Vol.49,No.2 (2021)
- 表題:
- 肺炎予防を目的とした口腔ケア剤有効成分のIn vitroにおける効果検討(短報)
- 著者:
- 刈田綾美(文京学院大学大学院 保健医療科学研究科),眞野容子,古谷信彦(文京学院大学大学院 保健医療科学研究科,文京学院大学 保健医療技術学部 臨床検査学科),神作一実(文京学院大学大学院 保健医療科学研究科,文京学院大学 保健医療技術学部 作業療法学科)
- 掲載:
- 日本防菌防黴学会誌,Vol.49,No.2,pp.55−59(2021)
口腔ケア剤を用いた口腔ケアにより肺炎の発生率が低下したことが海外で報告されているが,肺炎予防は口腔ケア剤本来の目的ではない。本研究では,口腔ケア剤の様々な有効成分が肺炎起炎菌の増殖をコントロールできるかを調査した。既成製品濃度に従い,グルコン酸クロルヘキシジン,塩化セチルピリジニウム,及び1,8-シネオールをミュラーヒントンブロスに添加した。培養後,細菌懸濁液を108 CFU/mLに調整し,口腔ケア剤有効成分添加MHBに添加,600 nmで1時間ごとに吸光度を測定,増殖曲線を作製し,その静菌効果を評価した。粘膜適用可能低濃度であっても,口腔ケア剤有効成分は肺炎起炎菌増殖を効果的に抑制した。増殖抑制効果が最も高い成分は,細菌種によって異なった。
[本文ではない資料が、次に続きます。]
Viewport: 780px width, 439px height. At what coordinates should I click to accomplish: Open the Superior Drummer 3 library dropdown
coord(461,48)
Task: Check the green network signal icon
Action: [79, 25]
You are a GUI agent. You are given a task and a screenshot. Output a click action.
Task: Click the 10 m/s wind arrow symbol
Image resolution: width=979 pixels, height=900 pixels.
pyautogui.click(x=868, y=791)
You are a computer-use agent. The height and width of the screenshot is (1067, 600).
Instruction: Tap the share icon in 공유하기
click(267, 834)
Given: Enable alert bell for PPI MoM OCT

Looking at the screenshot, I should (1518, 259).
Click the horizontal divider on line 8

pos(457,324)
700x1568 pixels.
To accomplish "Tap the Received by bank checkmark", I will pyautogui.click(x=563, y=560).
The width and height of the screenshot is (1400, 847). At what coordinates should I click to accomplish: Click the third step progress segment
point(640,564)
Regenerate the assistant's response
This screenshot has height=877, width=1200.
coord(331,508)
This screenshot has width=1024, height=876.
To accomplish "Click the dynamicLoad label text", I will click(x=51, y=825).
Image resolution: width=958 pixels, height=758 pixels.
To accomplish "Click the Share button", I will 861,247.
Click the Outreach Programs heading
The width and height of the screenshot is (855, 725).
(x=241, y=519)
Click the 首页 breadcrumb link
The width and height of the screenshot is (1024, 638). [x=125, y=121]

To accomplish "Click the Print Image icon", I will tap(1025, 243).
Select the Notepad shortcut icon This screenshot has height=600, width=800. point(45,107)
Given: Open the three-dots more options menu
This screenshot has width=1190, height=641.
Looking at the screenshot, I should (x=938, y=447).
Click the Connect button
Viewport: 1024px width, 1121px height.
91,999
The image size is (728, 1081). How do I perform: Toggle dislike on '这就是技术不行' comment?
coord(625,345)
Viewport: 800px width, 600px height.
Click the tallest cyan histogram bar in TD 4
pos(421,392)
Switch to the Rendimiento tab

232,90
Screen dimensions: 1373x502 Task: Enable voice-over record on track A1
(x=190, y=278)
したがって,口腔ケアは標的細菌種に基づいて有効成分を選択することで,より効率的な肺炎予防に繋がると考えられる。
- Key words:
- Oral care(口腔ケア)/Pneumonia prevention(肺炎予防)/Chlorhexidine gluconate(グルコン酸クロルヘキシジン)/Cetylpyridinium chloride(塩化セチルピリジニウム)/1,8-cineole(1,8-シネオール).